I think we're going to see at the end of the day, (that) mobile is not going away. Mobile wound providers are not going away. You know, some of the smaller, if I'm a distributor and I had, you know, three friends that were providers and, you know, we were kind of driving maybe the higher end of the ASP, those businesses may not survive, or it may not be in the position where it just makes sense, right? It's not juice and worth the squeeze for where they want to be.

So, I definitely think we're going to see some churn. But, you know, I'm speaking to multiple mobile provider groups, you know, every day that are looking at this as an opportunity. CAMPs is a portion of their practice, not the majority of their practice. And they know that as patient population shifts, some providers go out of business or decide not to remain in business, you know, they're making land grabs. They're growing their practices as a result of this shift. So that's another thing I think. And then, the new and revised LCDs, I'm assuming they will come to fruition until we're told otherwise. (It’s a) 50-50 guess. 

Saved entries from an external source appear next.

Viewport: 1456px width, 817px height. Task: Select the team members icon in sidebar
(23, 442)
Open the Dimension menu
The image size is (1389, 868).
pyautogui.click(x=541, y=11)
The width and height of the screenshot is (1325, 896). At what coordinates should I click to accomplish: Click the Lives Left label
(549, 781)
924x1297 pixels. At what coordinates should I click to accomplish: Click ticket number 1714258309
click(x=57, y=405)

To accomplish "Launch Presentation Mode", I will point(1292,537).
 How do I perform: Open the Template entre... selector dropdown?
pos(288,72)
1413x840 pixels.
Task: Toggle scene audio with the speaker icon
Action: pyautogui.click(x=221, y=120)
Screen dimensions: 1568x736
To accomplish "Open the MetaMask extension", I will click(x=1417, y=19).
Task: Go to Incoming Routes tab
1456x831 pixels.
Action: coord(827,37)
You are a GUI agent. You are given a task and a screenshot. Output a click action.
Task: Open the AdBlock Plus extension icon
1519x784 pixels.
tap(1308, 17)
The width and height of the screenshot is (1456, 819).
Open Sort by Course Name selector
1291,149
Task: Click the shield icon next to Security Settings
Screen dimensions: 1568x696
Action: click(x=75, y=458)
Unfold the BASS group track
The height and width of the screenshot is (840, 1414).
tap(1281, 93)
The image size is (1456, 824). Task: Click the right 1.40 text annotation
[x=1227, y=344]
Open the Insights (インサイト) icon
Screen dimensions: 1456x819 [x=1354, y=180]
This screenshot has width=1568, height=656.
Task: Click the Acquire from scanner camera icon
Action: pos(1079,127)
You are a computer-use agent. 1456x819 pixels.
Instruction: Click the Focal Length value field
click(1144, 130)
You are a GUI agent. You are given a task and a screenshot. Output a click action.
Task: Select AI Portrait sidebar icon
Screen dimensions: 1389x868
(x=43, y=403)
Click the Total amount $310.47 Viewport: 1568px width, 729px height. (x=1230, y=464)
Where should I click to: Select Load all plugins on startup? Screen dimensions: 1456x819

But, you know, I think that tightening indications, medical necessity thresholds, do I have DFU, do I have VLU coverage? I think that's going to continue to amplify the need for evidence. You know, we've got a lot of CAMPs in the market. We've got many that have good data, many that have some data, many that have no data. So I think, that's a good thing—I should at least have a clear barrier to entry, what is the minimum threshold? So I think that's going to continue to, as that's been in place. And I think that trend will continue of captured data. Not everybody's going to need 100 patient RCTs. Some do, some don't. That's more for the payer network grab. But just being able to have data beyond a five-patient case study that shows the effectiveness of the product. If you've got a different processing technology, if you've got a different, you know, core principle of where your CTP came from, you should be able to provide some consistent data that shows how you're equally as effective as other products and then certainly getting into the Medicare Advantage into the private pay network, you're going to have to have the data to get the coverage.